-- DATASET EXTRACT --
* start *
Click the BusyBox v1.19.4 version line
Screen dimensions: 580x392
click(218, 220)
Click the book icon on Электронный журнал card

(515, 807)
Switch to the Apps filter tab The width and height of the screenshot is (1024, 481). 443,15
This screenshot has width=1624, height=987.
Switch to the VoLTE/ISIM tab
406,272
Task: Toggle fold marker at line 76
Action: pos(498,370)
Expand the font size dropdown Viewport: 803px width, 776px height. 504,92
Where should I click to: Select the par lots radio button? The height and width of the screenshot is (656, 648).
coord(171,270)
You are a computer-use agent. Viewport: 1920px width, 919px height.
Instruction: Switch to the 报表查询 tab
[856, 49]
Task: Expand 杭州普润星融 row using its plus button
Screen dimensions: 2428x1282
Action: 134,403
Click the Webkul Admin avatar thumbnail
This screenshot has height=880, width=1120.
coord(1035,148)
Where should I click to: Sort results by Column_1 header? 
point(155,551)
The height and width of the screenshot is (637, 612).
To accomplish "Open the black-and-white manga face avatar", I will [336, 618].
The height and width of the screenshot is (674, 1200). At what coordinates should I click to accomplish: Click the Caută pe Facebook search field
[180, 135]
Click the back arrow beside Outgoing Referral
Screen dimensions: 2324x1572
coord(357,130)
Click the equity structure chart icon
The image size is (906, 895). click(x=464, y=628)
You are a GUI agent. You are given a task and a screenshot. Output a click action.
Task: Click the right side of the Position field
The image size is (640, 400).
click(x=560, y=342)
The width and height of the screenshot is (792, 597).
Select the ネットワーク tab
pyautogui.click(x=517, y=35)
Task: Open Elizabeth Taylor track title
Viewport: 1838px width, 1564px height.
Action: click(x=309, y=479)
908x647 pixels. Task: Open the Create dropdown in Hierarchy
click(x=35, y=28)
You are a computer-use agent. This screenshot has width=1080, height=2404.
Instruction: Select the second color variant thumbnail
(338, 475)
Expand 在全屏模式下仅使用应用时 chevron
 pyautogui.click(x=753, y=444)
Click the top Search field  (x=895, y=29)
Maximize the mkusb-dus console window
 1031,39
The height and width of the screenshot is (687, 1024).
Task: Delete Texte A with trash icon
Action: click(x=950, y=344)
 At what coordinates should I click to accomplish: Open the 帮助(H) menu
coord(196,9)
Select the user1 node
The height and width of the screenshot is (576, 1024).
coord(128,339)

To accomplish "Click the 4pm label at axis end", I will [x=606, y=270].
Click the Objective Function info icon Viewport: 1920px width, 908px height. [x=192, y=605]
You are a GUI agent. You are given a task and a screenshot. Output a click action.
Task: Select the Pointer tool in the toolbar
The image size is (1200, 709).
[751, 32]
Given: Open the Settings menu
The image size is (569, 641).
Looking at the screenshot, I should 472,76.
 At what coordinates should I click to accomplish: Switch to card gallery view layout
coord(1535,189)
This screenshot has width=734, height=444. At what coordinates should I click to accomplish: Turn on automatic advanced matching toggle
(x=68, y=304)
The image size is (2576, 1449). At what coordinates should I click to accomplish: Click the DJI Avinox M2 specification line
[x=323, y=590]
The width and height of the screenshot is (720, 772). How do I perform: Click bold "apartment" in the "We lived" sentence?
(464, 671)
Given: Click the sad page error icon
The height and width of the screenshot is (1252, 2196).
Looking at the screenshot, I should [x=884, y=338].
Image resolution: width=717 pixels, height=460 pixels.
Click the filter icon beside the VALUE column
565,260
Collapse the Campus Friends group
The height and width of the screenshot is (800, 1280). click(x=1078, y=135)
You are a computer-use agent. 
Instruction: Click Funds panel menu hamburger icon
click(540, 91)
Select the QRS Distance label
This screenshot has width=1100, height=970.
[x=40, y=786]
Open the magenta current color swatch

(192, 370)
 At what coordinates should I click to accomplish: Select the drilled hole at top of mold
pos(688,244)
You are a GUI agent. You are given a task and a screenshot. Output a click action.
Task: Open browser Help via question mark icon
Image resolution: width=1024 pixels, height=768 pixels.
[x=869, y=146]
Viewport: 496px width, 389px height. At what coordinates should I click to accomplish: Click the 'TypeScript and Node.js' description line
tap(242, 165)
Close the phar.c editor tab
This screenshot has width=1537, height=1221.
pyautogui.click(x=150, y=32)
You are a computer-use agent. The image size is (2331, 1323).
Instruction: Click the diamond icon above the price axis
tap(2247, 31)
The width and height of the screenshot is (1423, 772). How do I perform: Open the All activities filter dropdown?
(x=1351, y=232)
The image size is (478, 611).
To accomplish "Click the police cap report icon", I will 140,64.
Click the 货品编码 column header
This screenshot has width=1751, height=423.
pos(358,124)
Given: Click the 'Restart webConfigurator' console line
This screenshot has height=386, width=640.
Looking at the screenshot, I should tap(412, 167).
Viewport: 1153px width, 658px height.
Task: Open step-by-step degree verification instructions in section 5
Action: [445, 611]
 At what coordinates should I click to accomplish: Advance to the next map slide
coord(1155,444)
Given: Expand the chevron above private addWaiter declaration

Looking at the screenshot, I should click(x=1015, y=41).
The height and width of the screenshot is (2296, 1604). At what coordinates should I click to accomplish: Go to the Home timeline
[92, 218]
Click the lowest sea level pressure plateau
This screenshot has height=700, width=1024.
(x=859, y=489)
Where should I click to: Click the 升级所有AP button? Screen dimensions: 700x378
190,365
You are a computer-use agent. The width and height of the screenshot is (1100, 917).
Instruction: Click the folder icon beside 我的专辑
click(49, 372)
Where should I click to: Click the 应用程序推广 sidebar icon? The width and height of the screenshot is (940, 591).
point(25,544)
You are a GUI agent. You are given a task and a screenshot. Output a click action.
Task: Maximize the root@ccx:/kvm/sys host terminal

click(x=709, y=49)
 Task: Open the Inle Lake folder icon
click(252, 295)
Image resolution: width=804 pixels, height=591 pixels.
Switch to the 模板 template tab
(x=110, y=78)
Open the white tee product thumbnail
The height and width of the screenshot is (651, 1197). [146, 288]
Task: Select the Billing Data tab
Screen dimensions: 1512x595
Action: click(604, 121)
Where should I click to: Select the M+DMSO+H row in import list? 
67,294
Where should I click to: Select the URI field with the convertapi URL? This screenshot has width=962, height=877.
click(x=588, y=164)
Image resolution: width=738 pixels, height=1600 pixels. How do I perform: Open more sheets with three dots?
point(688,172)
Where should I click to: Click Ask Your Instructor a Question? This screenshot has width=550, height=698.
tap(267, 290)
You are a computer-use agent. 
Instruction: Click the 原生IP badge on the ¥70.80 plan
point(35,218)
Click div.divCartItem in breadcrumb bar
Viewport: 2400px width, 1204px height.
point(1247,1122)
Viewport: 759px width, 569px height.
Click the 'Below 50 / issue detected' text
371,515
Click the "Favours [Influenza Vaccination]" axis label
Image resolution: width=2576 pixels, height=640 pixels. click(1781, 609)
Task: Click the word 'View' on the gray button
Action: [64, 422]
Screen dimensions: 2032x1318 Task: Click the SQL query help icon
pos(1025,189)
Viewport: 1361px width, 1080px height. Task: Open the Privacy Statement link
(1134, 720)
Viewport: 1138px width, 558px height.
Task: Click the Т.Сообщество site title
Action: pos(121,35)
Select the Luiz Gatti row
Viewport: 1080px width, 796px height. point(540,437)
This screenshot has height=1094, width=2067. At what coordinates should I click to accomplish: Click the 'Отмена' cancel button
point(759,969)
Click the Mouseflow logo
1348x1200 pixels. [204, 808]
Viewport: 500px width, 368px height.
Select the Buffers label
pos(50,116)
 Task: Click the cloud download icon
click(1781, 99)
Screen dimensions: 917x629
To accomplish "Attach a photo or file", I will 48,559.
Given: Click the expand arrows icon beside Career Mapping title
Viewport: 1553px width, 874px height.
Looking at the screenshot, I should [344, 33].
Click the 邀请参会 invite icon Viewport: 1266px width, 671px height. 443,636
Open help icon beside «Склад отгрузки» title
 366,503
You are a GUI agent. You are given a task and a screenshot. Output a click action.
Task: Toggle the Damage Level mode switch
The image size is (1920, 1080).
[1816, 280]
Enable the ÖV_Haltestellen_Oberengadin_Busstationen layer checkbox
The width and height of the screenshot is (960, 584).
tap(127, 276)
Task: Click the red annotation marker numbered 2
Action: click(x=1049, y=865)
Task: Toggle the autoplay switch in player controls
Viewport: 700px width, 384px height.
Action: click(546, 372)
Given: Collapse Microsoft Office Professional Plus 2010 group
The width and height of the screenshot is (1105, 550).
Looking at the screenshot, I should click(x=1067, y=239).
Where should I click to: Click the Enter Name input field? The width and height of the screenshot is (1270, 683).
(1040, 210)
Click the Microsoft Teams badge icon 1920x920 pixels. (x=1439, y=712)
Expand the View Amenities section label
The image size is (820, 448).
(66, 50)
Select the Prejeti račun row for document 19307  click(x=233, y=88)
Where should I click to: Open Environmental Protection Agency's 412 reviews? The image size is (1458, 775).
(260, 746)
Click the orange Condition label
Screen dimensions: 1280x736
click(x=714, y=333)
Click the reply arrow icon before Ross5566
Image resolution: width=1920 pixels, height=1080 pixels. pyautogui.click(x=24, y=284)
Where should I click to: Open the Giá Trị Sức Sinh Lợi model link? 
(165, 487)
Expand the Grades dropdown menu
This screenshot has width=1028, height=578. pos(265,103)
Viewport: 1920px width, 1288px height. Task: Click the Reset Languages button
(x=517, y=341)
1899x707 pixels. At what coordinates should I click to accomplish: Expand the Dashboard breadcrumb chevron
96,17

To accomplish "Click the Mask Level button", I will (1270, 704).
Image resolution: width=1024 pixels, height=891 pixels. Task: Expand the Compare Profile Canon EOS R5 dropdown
* end *
-- WHAT YOU SHOULD DO --
Transcribe the data verbatim, everything from the line containing "The width and height of the screenshot is (792, 597)." down to the line containing "Looking at the screenshot, I should [x=884, y=338].", both lines included.

-- RESPONSE TO THE TASK --
The width and height of the screenshot is (792, 597).
Select the ネットワーク tab
pyautogui.click(x=517, y=35)
Task: Open Elizabeth Taylor track title
Viewport: 1838px width, 1564px height.
Action: click(x=309, y=479)
908x647 pixels. Task: Open the Create dropdown in Hierarchy
click(x=35, y=28)
You are a computer-use agent. This screenshot has width=1080, height=2404.
Instruction: Select the second color variant thumbnail
(338, 475)
Expand 在全屏模式下仅使用应用时 chevron
 pyautogui.click(x=753, y=444)
Click the top Search field  (x=895, y=29)
Maximize the mkusb-dus console window
 1031,39
The height and width of the screenshot is (687, 1024).
Task: Delete Texte A with trash icon
Action: click(x=950, y=344)
 At what coordinates should I click to accomplish: Open the 帮助(H) menu
coord(196,9)
Select the user1 node
The height and width of the screenshot is (576, 1024).
coord(128,339)

To accomplish "Click the 4pm label at axis end", I will [x=606, y=270].
Click the Objective Function info icon Viewport: 1920px width, 908px height. [x=192, y=605]
You are a GUI agent. You are given a task and a screenshot. Output a click action.
Task: Select the Pointer tool in the toolbar
The image size is (1200, 709).
[751, 32]
Given: Open the Settings menu
The image size is (569, 641).
Looking at the screenshot, I should 472,76.
 At what coordinates should I click to accomplish: Switch to card gallery view layout
coord(1535,189)
This screenshot has width=734, height=444. At what coordinates should I click to accomplish: Turn on automatic advanced matching toggle
(x=68, y=304)
The image size is (2576, 1449). At what coordinates should I click to accomplish: Click the DJI Avinox M2 specification line
[x=323, y=590]
The width and height of the screenshot is (720, 772). How do I perform: Click bold "apartment" in the "We lived" sentence?
(464, 671)
Given: Click the sad page error icon
The height and width of the screenshot is (1252, 2196).
Looking at the screenshot, I should [x=884, y=338].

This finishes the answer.